Nach der Ankündigung des Programms zeigten sich bereits Fortschritte, sagte Draghi auf dem "Tag der Industrie" des Wirtschaftsverbandes BDI.

Es gebe viele "positive Zeichen" in den Euro-Ländern, viele Staaten würden harte Reformen umsetzen. Die Anleihezinsen von Krisenländern seien bereits spürbar gesunken. "Das zeigt, dass die Investoren im Grunde Vertrauen haben in die Richtung, die wir eingeschlagen haben."

Der EZB-Rat habe vor der Wahl gestanden, entweder "Nein zu allem" zu sagen — Draghi sagte diese drei Worte in seiner ansonsten englischsprachigen Rede auf Deutsch — oder aber aktiv zu werden. Er sei überzeugt, dass sich die Euro-Krise nur durch Aktion, nicht durch Abwarten lösen lasse, so Draghi. Die Aktionen der EZB seien im ureigenen Interesse Deutschlands. "Eine stabile Euro-Zone ist Voraussetzung für eine starke deutsche Wirtschaft", sagte der EZB-Präsident.
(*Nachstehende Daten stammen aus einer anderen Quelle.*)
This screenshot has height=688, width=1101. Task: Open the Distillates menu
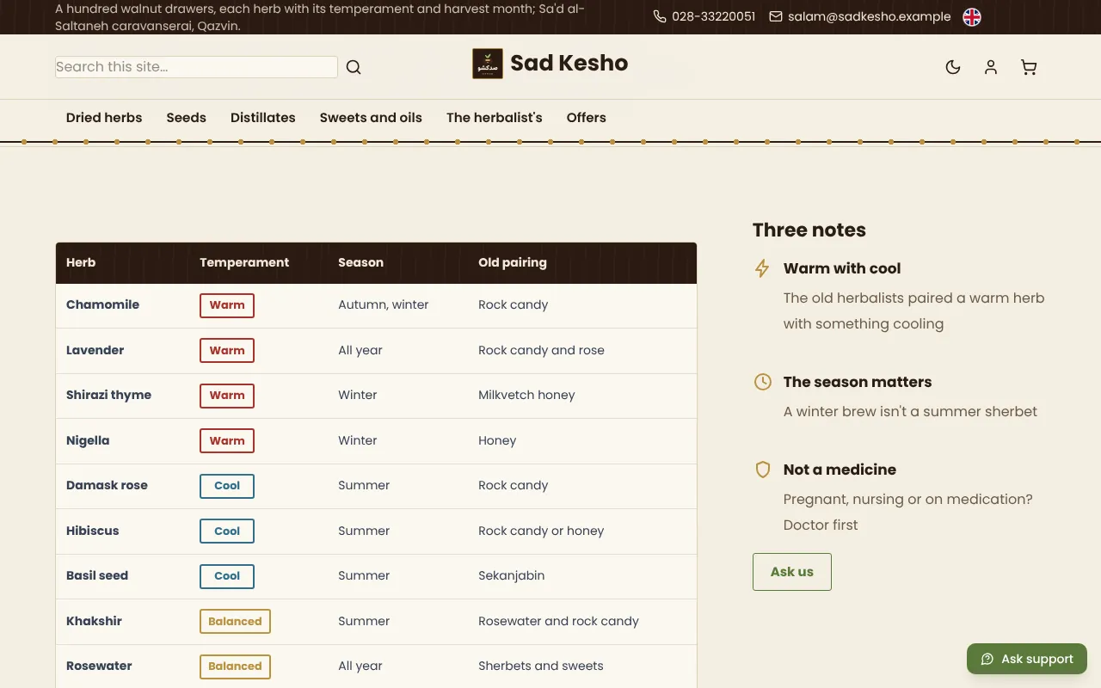[263, 118]
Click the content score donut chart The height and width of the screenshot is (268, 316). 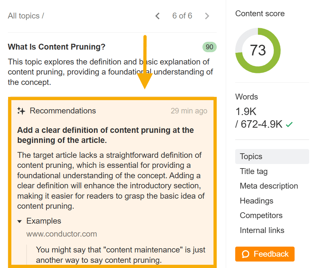pos(258,51)
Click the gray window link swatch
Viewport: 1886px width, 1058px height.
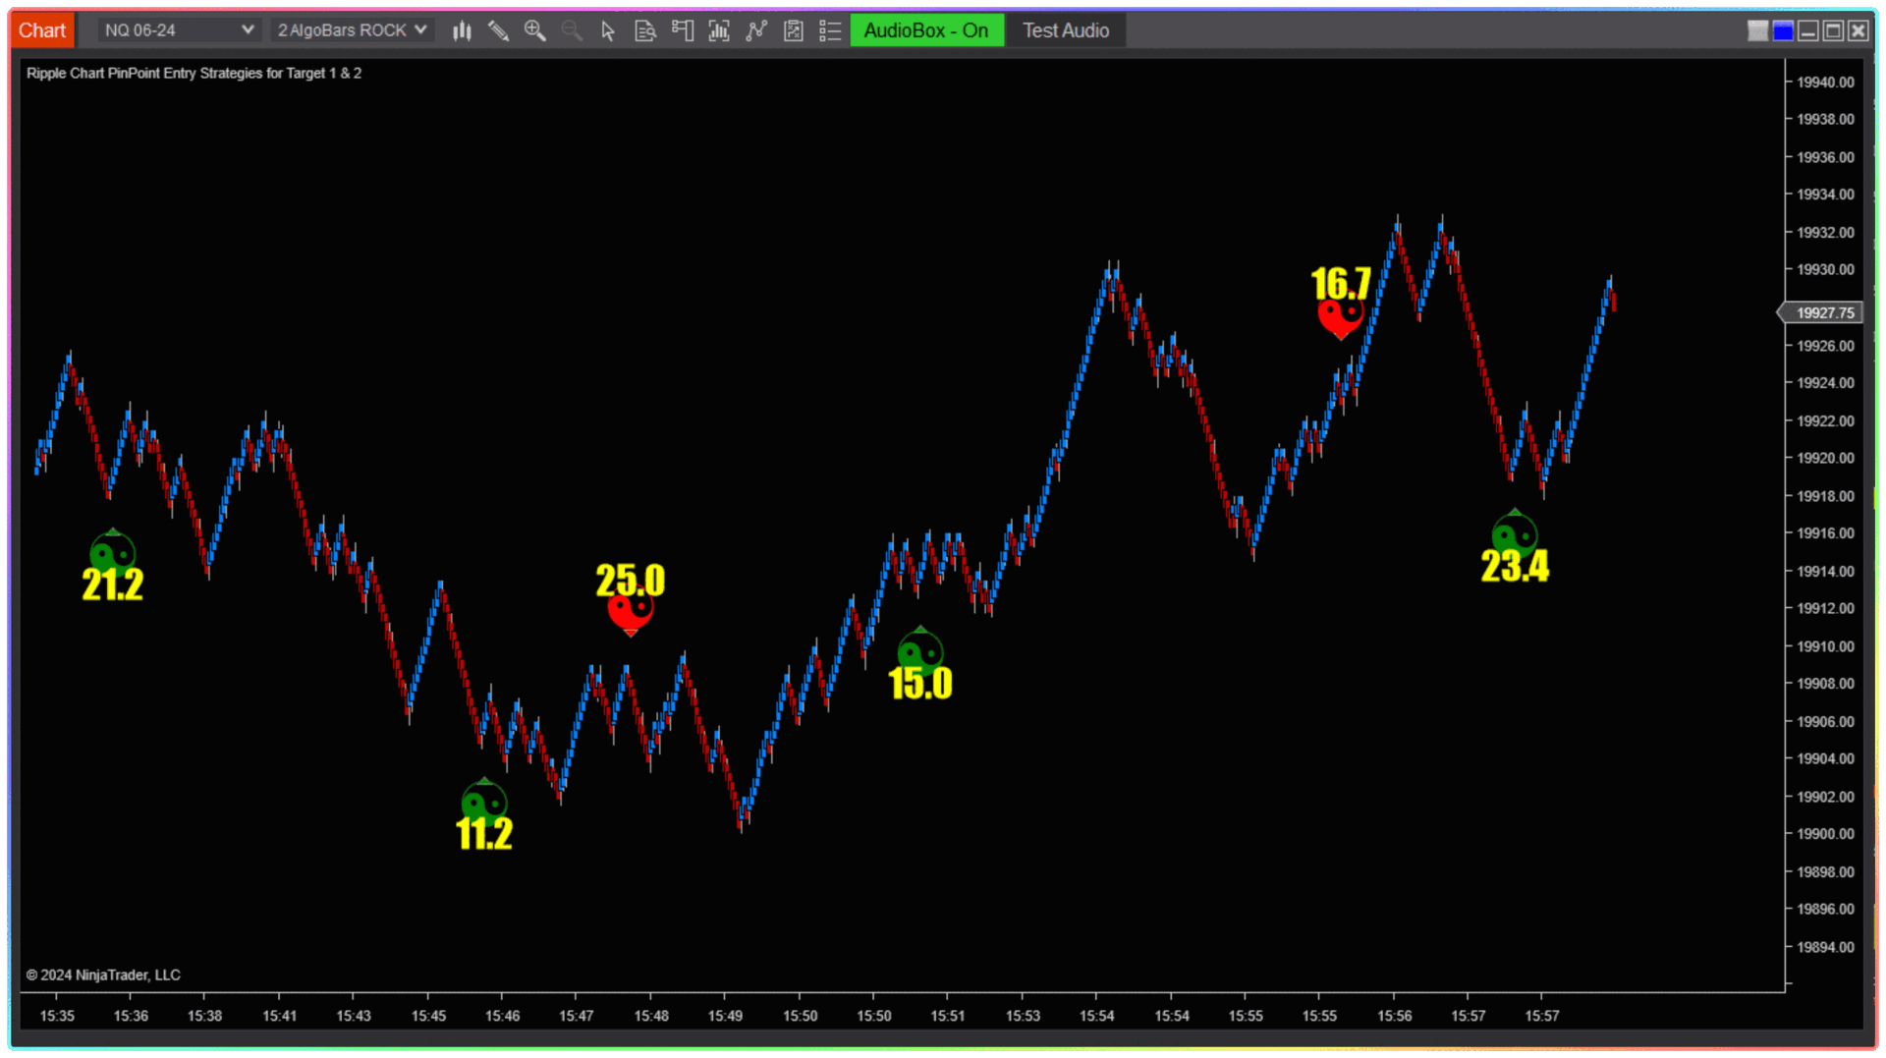coord(1757,30)
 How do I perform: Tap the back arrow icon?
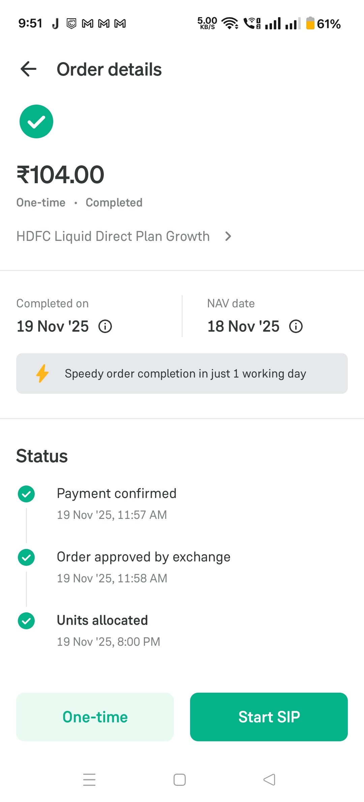point(29,69)
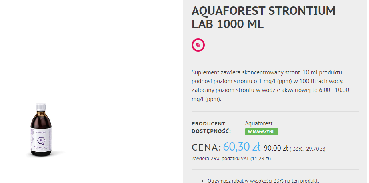Click the CENA label
The image size is (369, 183).
click(x=206, y=147)
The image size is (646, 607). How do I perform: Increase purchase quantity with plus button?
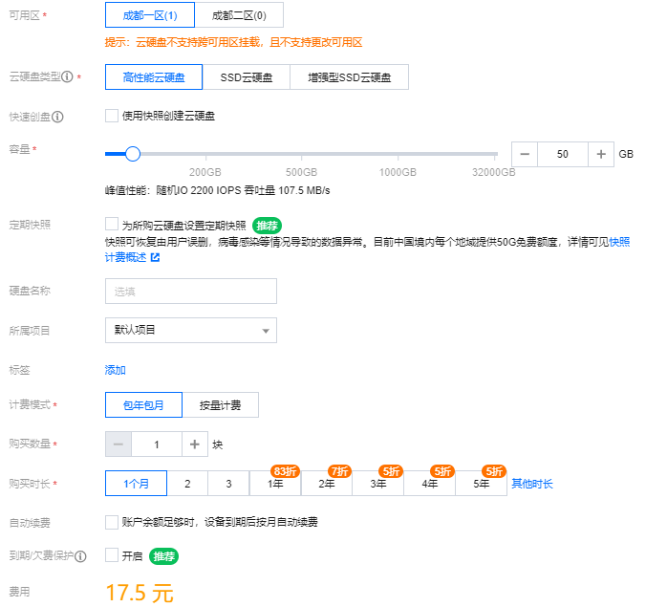coord(194,444)
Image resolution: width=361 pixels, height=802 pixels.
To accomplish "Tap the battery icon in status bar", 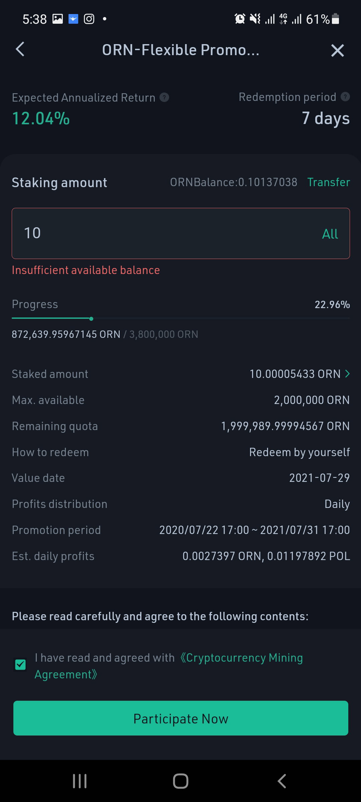I will coord(336,19).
Wenn die EZB aktiv werde, werde sie dies nur auf dem Sekundärmarkt tun, also auf dem Markt für bereits gehandelte Staatsanleihen. Direkt von den Ländern werde die EZB keine Papiere kaufen. Alle Käufe seien verbunden mit Auflagen. "Wir stellen sicher, dass die Regierungen weitermachen mit Reformen", sagte Draghi unter dem Applaus der etwa 500 Industrievertreter. EZB-Interventionen und Auflagen für die Regierungen gehörten untrennbar zusammen. "Wir werden die Bürger im Euro-Raum nicht enttäuschen", warb Draghi eindringlich für sein Rettungskonzept.

Der Präsident des Bundesverbandes der Deutschen Industrie, Hans-Peter Keitel, hatte zuvor deutlich gemacht, dass die deutsche Wirtschaft den Einspruch des Bundesbankpräsidenten im EZB-Rat gutheiße. Er sei überzeugt, dass die Diskussion im EZB-Rat ohne Weidmanns beherztes Eintreten noch ganz anders verlaufen wäre. Keitel lobte allerdings auch die EZB-Politik zur Krisenbekämpfung, die Aufkäufe von Staatsanleihen dürften aber kein "Langzeitprogamm" sein.

Griechenland hat unterdessen erstmals die Finanzierungslücke beziffert, die durch den von Athen geforderten Reformaufschub um zwei Jahre entstehen dürfte: Das Land benötige zusätzlich 13 bis 15 Milliarden Euro Hilfe, sagte Finanzminister Yannis Stournaras. EU-Diplomaten schätzen die Lücke dagegen auf etwa 30 Milliarden Euro.